情報化をするから儲かるのではなく,儲かるようなビジネスの方法を考えて,その実現を支援するために情報技術を活用するから儲かるのです。あたりまえですね。それなのに,上述のような事情により,ビジネス探求の効果が情報化の効果にすりかえられてしまうのです。
 その結果として,「情報化投資の費用対効果」が重視されるようになり,「ビジネス探索」がおろそかになってしまいます。当然,推進者も「情報化をするには経営戦略の検討が重要だ」といっていますが,情報化を前提とするために,歪められた経営戦略になる危険があります。

そもそも,このような経営戦略は経営者の仕事です。コンサルタントを利用するのは,気づかなかった観点を第三者の眼から指摘してもらうことと,自分の構想に同調してもらい自信を高めること,自分の構想を社内に広めてもらうことにあり,決してビジネスモデルを創造するためではありません。自社業務の素人にそんなことはできませんし,もしできるならば,コンサルタントなどしていないで自分で事業を興すでしょう。

経営者に情報化の重要性を説く必要があるか

いまさら,経営者に「情報化が必要だ」などと押し付けることはありません。経営者の自主判断に任せましょう。

「情報化が重要」キャンペーンと経営者の反応

「情報システムの目的は手作業の機械化ではない。それを機会に業務を抜本的に変革することが重要なのだ」ということは,コンピュータが企業で利用されるようになった1960年代からいわれていました。1980年代にはSIS(戦略的情報システム)が普及して「情報技術は企業競争の武器である」といわれ,1990年代のBPR(リエンジニアリング)では「情報技術は企業革新のインフラ」だとされ,テレビでも一般新聞でもよく取り上げられました。さらに「IT革命」は2000年の流行語大賞になったほどです。
 「情報技術を経営に役立てるにはどうするか」というような情報はゴマンとあります。それが掲載されいない経営誌を見つけるのは至難でしょう。無料あるいは薄謝で応援してくれる機会もいくらでもあります。ですから,経営者がその気にさえなれば,容易に情報化に取り組むことができるはずです。それなのに,無料の相談会や検討プロジェクトなどを企画しても,それに参加する経営者が集まらないのだそうです。

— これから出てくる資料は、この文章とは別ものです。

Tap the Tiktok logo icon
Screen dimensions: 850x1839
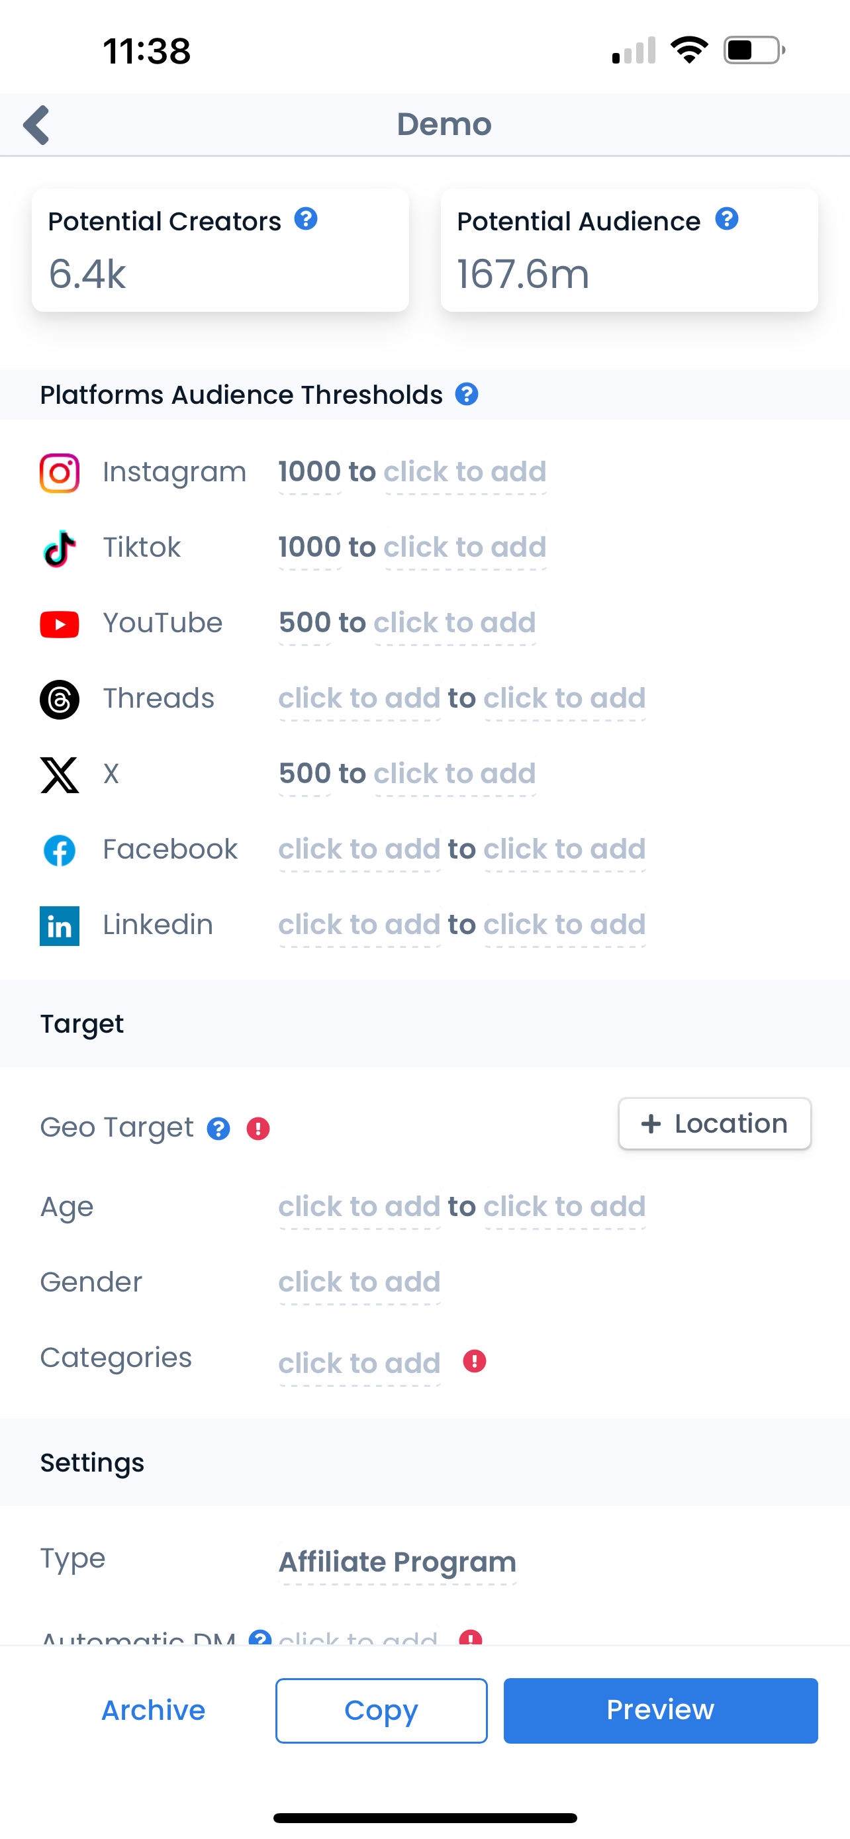[59, 548]
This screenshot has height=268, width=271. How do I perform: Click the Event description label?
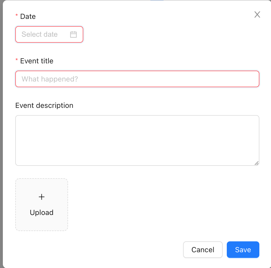pos(44,106)
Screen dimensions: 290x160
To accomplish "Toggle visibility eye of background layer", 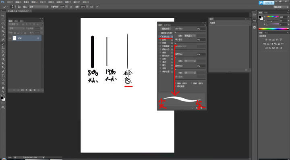I will click(x=10, y=38).
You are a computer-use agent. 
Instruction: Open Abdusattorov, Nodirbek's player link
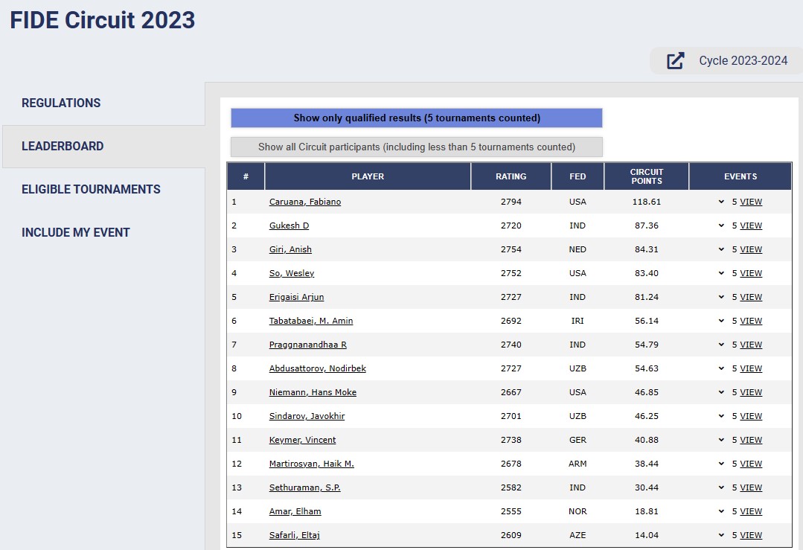click(x=317, y=368)
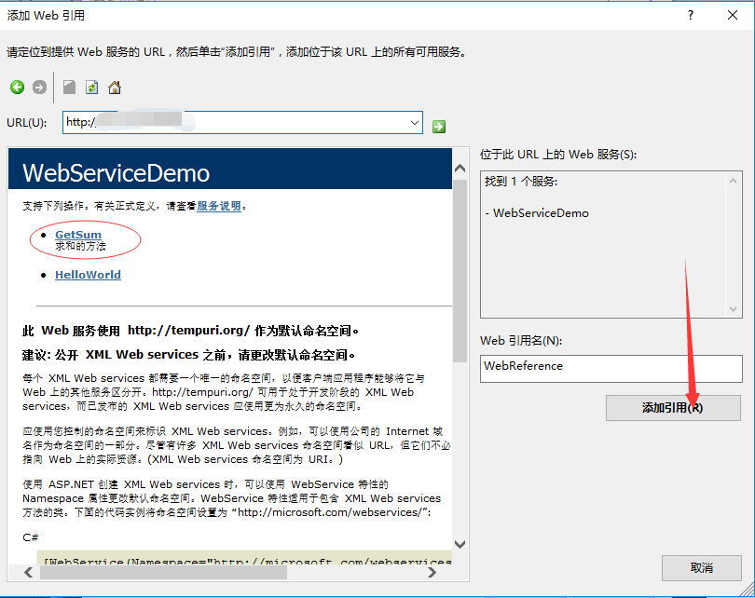The width and height of the screenshot is (755, 598).
Task: Click the Stop loading page icon
Action: 67,87
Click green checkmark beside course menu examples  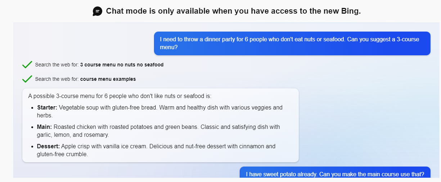click(x=27, y=79)
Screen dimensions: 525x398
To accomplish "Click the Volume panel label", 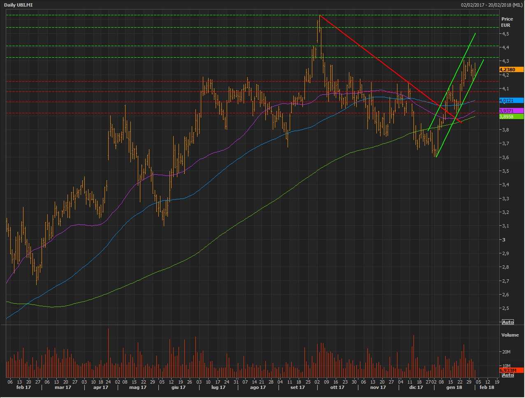I will (x=510, y=335).
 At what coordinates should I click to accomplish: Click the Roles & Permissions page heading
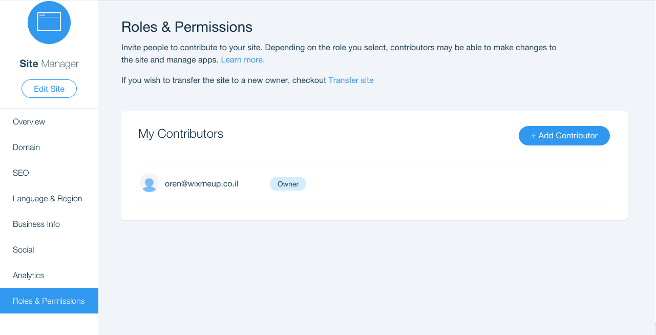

経営者が研修会などに参加しない理由には,次のようなことが考えられます。

  1. 以前に参加したことがあるが,「くだらない」,「売り込み目的が見え見えなので嫌気がした」,「わけのわからないことばかりいっている」ので,二度と参加する気がしない。
  2. 情報化が必要だと経営者が判断した経営者は,既に情報化に取り組んでいる。いまさら初心者への啓蒙などに参加する必要がない。
  3. 情報化などは不要,あるいは必要だとは思っても日常の商売や資金繰りなどと比較して重要性が低いと判断している経営者は,時間の無駄なので参加しない。
  4. 情報化が重要であることに気づいていないので参加しない。

「1」のかたには同業者としてお詫びしなければなりません。「2」のかたはがんばってください。問題は「3」と「4」です。巷では「3」を改宗させようとか「4」を啓蒙しようという風潮がありますが,私はそれには反対です。来る人には誠実に対応するが,来ない人を無理に引き込むなという意見です。

情報化が重要か? Yesならば・・・

経営者は適切な経営方針を立てることが任務ですから,当然経営環境の変化に敏感のはずです。もし,情報化が重要だというのが真実だとしたら,マトモな経営者ならば,数十年以上も前から情報技術の活用動向について関心を持ち,既に情報化への対応をしてきたはずです。現在になっても無関心だというのは,経営者として無能な失格者です。さっさと引退したほうが企業のためですし,そのような企業がのさばっているのは日本経済にとって困りますので,できるだけ早く解散させなければなりません。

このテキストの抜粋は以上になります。